## GOAL OF THE EXERCISE
From the line holding "Task: Click the Snipaste" to the final line below, restate each line word for word and add nothing.

## TASK INPUT
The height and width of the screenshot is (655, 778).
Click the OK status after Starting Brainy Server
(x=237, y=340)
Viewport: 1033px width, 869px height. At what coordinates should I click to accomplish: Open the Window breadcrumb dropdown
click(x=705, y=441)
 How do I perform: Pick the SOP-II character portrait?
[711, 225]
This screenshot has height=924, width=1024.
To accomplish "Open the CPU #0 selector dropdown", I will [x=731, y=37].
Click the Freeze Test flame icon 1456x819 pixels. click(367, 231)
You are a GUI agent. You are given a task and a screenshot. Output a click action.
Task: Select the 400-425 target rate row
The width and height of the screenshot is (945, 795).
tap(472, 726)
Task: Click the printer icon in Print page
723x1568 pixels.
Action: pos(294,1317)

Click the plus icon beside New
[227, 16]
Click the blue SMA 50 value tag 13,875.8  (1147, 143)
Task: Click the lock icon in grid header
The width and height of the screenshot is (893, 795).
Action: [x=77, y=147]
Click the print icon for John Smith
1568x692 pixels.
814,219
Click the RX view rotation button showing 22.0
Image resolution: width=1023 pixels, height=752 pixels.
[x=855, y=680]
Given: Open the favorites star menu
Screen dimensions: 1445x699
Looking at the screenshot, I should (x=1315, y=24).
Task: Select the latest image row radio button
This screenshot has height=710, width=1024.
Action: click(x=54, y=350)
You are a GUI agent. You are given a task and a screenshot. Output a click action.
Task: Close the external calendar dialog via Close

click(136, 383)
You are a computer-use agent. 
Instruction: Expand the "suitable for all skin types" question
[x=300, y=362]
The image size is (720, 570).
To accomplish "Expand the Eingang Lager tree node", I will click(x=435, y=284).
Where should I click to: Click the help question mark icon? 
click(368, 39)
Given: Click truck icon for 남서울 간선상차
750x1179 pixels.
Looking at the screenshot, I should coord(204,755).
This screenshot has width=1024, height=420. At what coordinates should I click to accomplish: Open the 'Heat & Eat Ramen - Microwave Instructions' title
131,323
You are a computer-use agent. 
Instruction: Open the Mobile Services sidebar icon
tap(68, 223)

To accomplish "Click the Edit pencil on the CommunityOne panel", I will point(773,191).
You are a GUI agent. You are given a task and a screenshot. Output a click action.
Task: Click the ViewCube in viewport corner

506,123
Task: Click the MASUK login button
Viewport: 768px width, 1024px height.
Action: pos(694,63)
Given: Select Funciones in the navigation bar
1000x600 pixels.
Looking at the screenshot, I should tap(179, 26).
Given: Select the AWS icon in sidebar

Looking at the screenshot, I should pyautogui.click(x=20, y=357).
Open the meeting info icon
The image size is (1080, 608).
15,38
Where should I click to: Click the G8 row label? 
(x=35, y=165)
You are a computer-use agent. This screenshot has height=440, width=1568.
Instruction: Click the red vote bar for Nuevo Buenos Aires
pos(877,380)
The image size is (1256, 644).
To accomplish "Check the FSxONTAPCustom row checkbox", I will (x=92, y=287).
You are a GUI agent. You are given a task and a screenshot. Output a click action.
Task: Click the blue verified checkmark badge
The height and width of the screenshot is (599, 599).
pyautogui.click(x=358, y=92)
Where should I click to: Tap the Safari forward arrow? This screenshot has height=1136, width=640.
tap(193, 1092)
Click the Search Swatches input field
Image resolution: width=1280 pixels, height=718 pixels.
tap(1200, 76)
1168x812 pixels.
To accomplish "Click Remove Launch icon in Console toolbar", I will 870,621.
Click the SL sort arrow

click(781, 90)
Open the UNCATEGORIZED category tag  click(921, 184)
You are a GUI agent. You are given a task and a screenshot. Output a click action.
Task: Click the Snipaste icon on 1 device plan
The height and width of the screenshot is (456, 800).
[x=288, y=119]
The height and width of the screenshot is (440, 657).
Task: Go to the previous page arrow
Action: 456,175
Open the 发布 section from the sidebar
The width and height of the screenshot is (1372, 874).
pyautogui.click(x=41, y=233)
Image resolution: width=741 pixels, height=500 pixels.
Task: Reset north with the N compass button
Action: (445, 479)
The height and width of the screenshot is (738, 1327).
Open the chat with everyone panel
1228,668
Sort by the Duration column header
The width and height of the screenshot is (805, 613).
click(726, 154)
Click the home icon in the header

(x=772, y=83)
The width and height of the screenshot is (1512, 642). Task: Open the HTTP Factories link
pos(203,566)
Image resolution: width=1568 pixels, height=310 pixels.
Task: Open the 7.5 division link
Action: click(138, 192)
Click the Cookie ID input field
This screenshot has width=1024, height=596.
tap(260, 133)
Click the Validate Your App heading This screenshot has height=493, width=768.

## ANSWER TO THIS PROBLEM
Task: Click the Snipaste icon on 1 device plan
The height and width of the screenshot is (456, 800).
[x=288, y=119]
The height and width of the screenshot is (440, 657).
Task: Go to the previous page arrow
Action: 456,175
Open the 发布 section from the sidebar
The width and height of the screenshot is (1372, 874).
pyautogui.click(x=41, y=233)
Image resolution: width=741 pixels, height=500 pixels.
Task: Reset north with the N compass button
Action: (445, 479)
The height and width of the screenshot is (738, 1327).
Open the chat with everyone panel
1228,668
Sort by the Duration column header
The width and height of the screenshot is (805, 613).
click(726, 154)
Click the home icon in the header

(x=772, y=83)
The width and height of the screenshot is (1512, 642). Task: Open the HTTP Factories link
pos(203,566)
Image resolution: width=1568 pixels, height=310 pixels.
Task: Open the 7.5 division link
Action: click(138, 192)
Click the Cookie ID input field
This screenshot has width=1024, height=596.
tap(260, 133)
Click the Validate Your App heading This screenshot has height=493, width=768.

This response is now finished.